[EXERCISE OBJECTIVE]
Using the data below, return every line that holds the word "Dashboard".

Items from a data source:
==*==
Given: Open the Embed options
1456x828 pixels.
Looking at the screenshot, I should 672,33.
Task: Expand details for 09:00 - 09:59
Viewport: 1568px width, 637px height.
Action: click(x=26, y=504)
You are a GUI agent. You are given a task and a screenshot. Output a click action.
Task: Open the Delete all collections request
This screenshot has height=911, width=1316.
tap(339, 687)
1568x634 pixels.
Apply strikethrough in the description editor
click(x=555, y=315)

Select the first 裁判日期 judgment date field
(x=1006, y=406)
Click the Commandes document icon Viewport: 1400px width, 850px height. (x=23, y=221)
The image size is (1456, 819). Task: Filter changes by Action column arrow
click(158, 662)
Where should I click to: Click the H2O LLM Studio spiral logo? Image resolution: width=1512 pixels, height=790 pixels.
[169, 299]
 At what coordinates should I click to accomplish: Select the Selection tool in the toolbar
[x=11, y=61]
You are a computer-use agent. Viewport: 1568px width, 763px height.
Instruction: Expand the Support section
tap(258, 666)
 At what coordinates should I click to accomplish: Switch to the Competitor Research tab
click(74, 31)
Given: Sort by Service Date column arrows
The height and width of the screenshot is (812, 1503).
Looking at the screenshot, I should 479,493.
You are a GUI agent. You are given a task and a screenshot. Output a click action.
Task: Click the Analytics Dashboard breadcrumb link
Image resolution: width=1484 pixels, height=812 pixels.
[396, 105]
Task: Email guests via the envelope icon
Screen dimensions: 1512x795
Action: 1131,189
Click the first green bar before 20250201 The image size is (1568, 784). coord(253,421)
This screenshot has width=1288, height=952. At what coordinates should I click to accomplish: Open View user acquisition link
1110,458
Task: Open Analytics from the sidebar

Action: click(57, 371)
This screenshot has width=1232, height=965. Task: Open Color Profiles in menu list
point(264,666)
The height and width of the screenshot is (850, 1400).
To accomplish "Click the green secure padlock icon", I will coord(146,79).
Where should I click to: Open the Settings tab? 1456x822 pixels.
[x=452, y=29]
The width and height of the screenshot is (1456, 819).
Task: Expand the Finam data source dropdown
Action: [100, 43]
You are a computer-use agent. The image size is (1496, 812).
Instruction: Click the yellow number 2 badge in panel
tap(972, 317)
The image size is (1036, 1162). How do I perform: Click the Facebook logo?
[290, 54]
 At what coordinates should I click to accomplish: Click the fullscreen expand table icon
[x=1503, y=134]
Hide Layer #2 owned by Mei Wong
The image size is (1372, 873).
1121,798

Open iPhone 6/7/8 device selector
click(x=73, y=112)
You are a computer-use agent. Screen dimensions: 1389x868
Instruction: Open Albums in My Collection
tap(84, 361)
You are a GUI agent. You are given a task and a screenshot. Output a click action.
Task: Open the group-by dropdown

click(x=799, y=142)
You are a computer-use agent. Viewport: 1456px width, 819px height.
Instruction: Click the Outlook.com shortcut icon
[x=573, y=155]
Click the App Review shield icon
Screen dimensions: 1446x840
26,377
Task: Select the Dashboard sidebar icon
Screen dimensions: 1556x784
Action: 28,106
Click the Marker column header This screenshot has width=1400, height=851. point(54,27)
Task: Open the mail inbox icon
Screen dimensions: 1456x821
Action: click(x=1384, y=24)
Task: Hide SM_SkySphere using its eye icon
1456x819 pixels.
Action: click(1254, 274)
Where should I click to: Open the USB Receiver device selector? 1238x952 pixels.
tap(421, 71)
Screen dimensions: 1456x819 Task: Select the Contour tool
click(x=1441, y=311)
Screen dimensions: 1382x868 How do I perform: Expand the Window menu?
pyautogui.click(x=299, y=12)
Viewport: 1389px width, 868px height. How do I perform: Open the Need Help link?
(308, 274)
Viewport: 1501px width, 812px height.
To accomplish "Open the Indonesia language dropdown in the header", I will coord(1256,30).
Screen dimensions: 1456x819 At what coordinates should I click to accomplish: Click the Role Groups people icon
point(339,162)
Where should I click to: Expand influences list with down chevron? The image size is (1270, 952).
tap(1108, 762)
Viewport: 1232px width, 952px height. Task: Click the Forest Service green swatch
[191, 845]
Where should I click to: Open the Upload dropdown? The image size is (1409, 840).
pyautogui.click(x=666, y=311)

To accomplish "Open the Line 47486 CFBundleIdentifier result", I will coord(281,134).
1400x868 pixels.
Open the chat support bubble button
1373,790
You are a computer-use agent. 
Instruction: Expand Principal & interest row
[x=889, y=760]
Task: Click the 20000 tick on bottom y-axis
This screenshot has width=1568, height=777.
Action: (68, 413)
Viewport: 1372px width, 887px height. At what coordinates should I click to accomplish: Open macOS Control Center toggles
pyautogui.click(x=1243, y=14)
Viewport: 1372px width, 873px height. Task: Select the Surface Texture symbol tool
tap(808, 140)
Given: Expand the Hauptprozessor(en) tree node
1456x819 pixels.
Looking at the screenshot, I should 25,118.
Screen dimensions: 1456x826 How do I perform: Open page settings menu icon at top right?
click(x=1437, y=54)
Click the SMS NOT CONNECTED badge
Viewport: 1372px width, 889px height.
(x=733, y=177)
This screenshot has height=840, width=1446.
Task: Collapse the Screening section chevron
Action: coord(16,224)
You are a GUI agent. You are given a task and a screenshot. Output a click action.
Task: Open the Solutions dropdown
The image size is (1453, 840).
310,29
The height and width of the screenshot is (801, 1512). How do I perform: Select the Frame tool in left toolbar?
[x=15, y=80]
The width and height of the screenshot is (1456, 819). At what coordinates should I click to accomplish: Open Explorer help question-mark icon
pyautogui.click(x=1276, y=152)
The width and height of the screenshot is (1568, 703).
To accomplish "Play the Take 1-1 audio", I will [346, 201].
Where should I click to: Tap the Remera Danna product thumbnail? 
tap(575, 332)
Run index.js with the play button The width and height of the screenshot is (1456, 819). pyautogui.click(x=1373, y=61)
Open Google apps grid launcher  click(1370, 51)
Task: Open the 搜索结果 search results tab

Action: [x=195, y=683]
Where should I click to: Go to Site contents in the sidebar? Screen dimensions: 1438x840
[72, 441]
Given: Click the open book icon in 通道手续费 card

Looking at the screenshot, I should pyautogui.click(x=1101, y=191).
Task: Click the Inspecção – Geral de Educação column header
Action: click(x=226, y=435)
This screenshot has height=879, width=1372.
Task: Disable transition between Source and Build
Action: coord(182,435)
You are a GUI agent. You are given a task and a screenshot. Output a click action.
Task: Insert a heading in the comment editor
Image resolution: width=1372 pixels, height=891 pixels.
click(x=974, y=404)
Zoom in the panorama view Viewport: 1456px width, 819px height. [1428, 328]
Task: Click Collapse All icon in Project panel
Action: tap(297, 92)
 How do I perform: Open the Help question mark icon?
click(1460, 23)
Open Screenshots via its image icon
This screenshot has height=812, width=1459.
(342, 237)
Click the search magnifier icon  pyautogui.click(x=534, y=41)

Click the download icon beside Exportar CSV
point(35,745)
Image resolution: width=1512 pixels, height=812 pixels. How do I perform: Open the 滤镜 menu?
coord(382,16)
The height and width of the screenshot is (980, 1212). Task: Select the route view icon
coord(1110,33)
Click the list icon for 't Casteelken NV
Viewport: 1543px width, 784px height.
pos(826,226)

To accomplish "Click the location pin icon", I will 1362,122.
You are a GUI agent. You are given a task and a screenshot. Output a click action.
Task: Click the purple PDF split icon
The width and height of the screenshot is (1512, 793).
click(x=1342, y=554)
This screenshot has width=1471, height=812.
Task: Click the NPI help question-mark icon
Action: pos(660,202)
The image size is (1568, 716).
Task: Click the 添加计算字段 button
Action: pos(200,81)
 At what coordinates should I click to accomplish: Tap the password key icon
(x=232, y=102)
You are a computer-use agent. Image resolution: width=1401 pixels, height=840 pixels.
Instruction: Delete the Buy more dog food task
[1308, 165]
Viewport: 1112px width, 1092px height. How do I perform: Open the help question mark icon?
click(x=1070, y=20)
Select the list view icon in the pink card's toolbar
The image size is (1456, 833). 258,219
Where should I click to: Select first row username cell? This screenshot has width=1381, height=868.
==*==
[FINAL ANSWER]
Task: Click the Analytics Dashboard breadcrumb link
Task: Select the Dashboard sidebar icon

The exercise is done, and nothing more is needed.